*練習問題 A:*
ホームステッドでのテスト走行を伝える記事を、一字一句変えずにすべて書き写すこと。

<US-RACING>
まだ日が出ていた序盤はカナーンがリードしていたが、刻々とコンディションが変わる中で、中盤はホーニッシュJr.がトップに浮上。しかし最終的にトップ・スピードをマークしたのは、昨日に引き続きウエルドンだった。二日間のトップ・スピードは初日に記録した214.858mph(24.8816秒)。「スピードに関しては非常にいいテストだと考えていいけど、1日目にマシンをこわしてしまったからね」と語るウェルドン。「2003年以来、初めてのクラッシュだ。いい走りはできているけど、まだ変えられるところがある。トニー(カナーン)は本当の力を隠していると思うんだよな。ホーニッシュJrはいつも速い。スコット(ディクソン)はマシンに少しトラブルがあったけど、レースになったら彼も僕たちと一緒にトップを争うと思うよ。昨日$30万ドルのダメージを負ったこと以外は、とても実りのある2日間だった。チップはそんなに気にしていなかったよ。俺とチップはとてもいい関係だからね。昨日のクラッシュは僕のミス。トラフィックのなかで、滑ってコントロールできなくなったんだ。当然ミスはするし、ミスによってお金がかかるときがある。チップはそれを分かっていると思うよ。僕がミスをしても、正直にチップに言えるのがいいね」
最終日も快晴に恵まれたホームステッド。気温27度と初夏を思わせるような気温の中で午後4時からプラクティスが始まり、チェッカーが振られた午後10時の時点で21度まで気温が下がった。気温の変化が大きいナイトレースは、その時々の状況に合わせたセットアップと、的確なドライビング・スキルが要求される。

*練習問題 B:*
下の記録に出てくる「pixels」をすべて「px」に置き換え、ほかは一切変えずに記録全体を書き直すこと。画像は答えに含めないこと。

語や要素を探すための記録
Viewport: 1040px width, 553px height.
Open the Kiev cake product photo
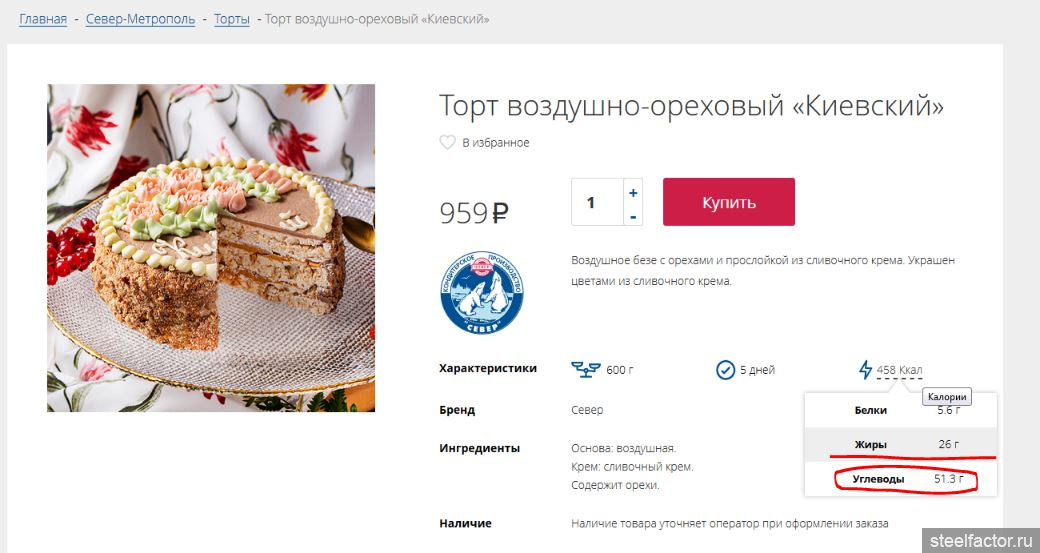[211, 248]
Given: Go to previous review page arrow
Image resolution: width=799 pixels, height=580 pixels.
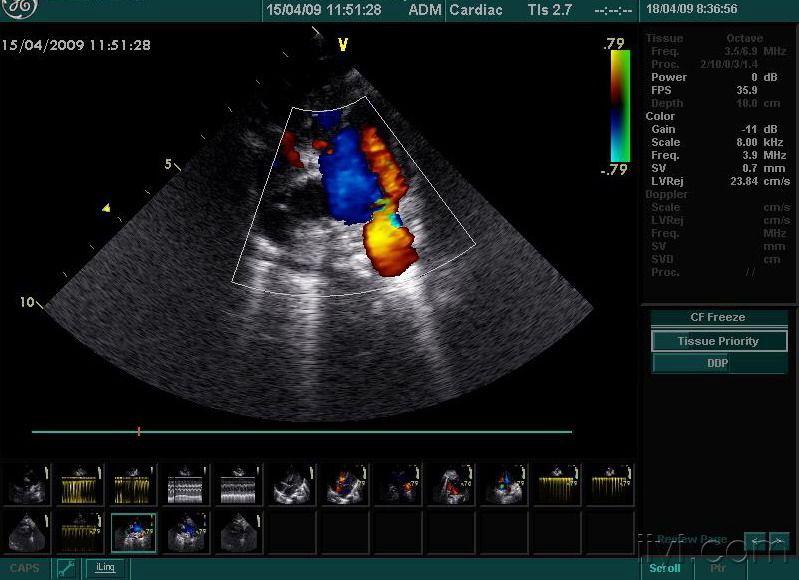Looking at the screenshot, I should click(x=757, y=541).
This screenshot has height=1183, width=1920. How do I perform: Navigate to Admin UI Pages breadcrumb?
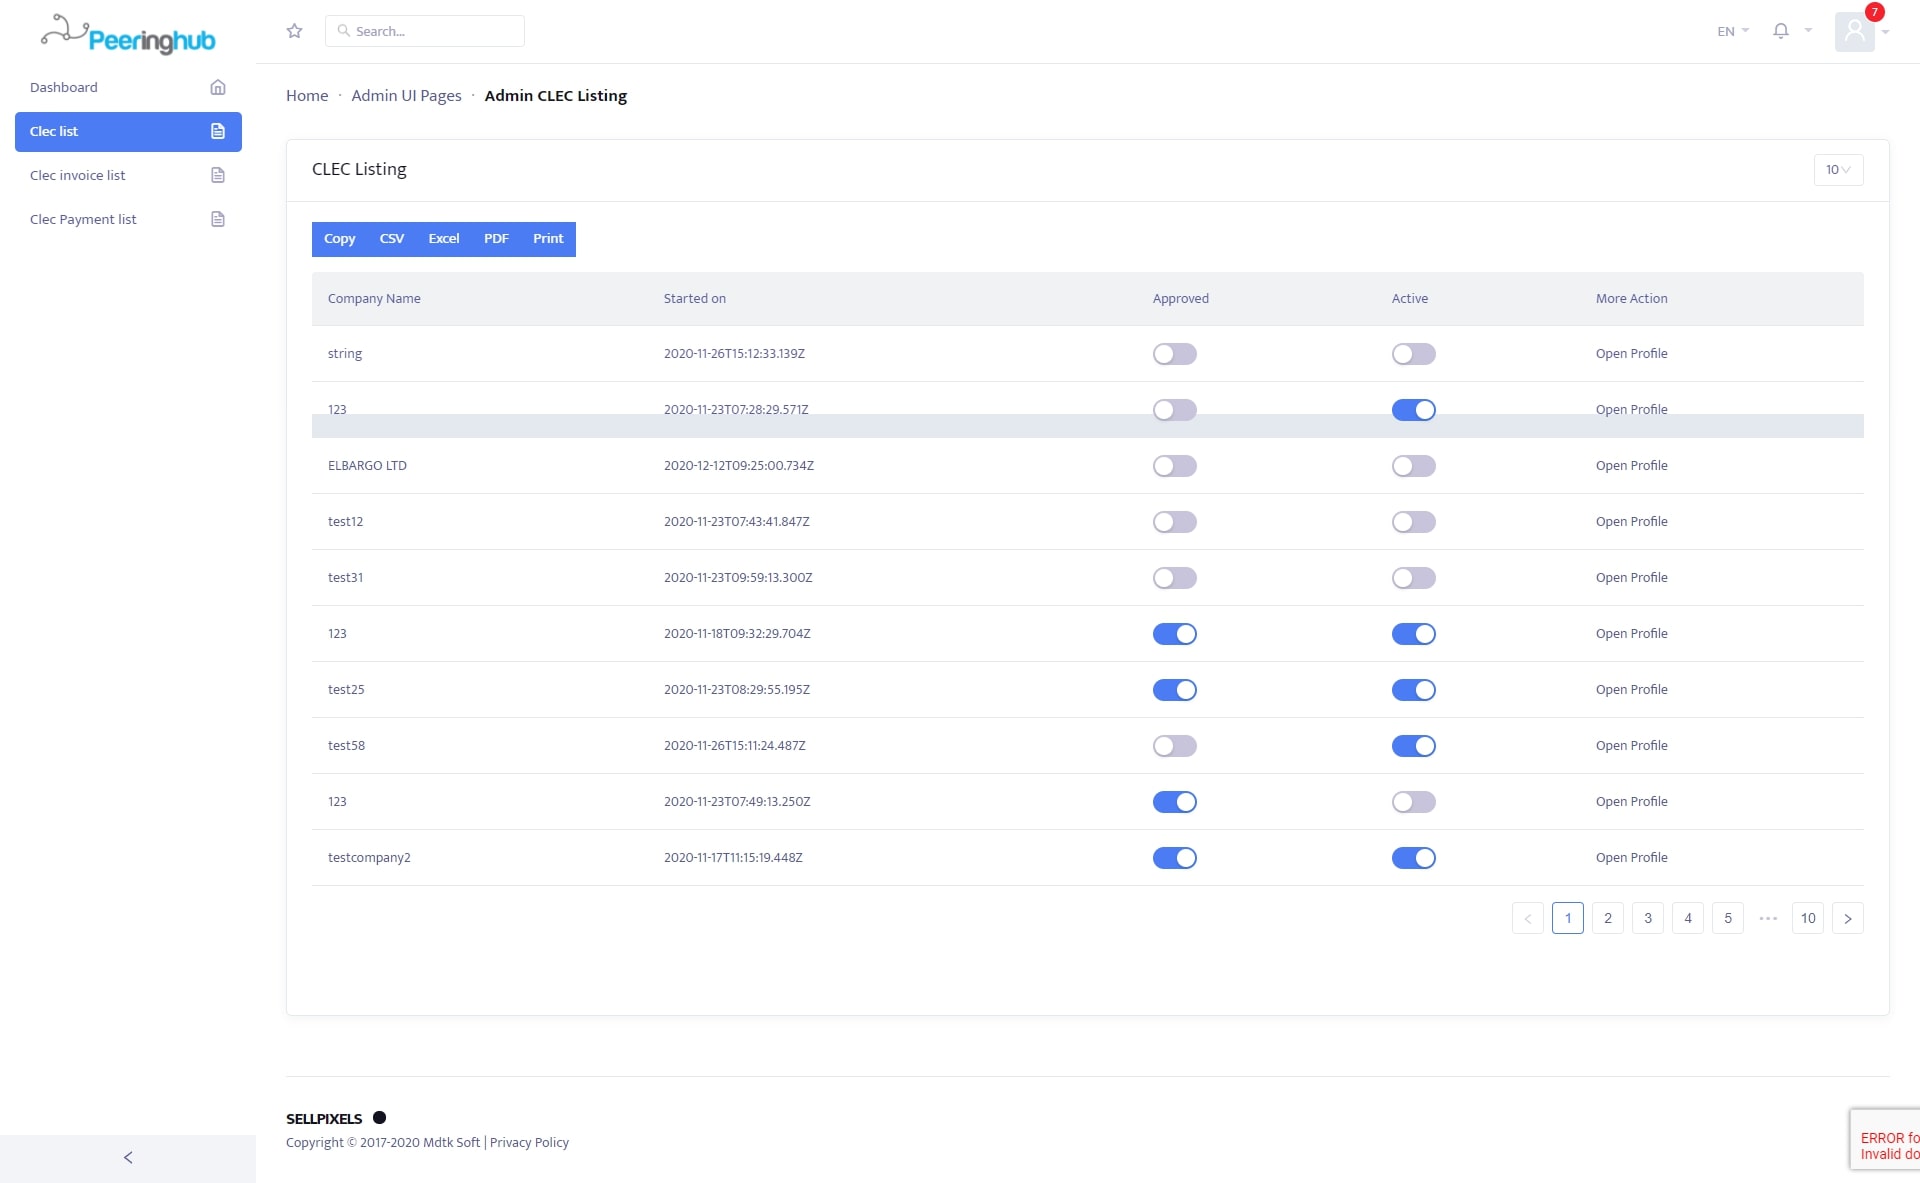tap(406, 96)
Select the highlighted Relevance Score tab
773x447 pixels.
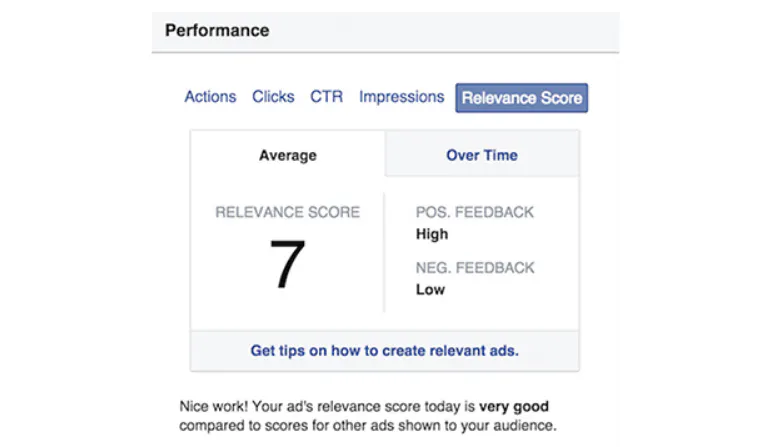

*解答 A:*
<US-RACING>
まだ日が出ていた序盤はカナーンがリードしていたが、刻々とコンディションが変わる中で、中盤はホーニッシュJr.がトップに浮上。しかし最終的にトップ・スピードをマークしたのは、昨日に引き続きウエルドンだった。二日間のトップ・スピードは初日に記録した214.858mph(24.8816秒)。「スピードに関しては非常にいいテストだと考えていいけど、1日目にマシンをこわしてしまったからね」と語るウェルドン。「2003年以来、初めてのクラッシュだ。いい走りはできているけど、まだ変えられるところがある。トニー(カナーン)は本当の力を隠していると思うんだよな。ホーニッシュJrはいつも速い。スコット(ディクソン)はマシンに少しトラブルがあったけど、レースになったら彼も僕たちと一緒にトップを争うと思うよ。昨日$30万ドルのダメージを負ったこと以外は、とても実りのある2日間だった。チップはそんなに気にしていなかったよ。俺とチップはとてもいい関係だからね。昨日のクラッシュは僕のミス。トラフィックのなかで、滑ってコントロールできなくなったんだ。当然ミスはするし、ミスによってお金がかかるときがある。チップはそれを分かっていると思うよ。僕がミスをしても、正直にチップに言えるのがいいね」
最終日も快晴に恵まれたホームステッド。気温27度と初夏を思わせるような気温の中で午後4時からプラクティスが始まり、チェッカーが振られた午後10時の時点で21度まで気温が下がった。気温の変化が大きいナイトレースは、その時々の状況に合わせたセットアップと、的確なドライビング・スキルが要求される。

*解答 B:*
Viewport: 1040px width, 553px height.
Open the Kiev cake product photo
[211, 248]
Given: Go to previous review page arrow
Image resolution: width=799 px, height=580 px.
Looking at the screenshot, I should click(x=757, y=541).
This screenshot has height=1183, width=1920. How do I perform: Navigate to Admin UI Pages breadcrumb?
tap(406, 96)
Select the highlighted Relevance Score tab
773x447 px.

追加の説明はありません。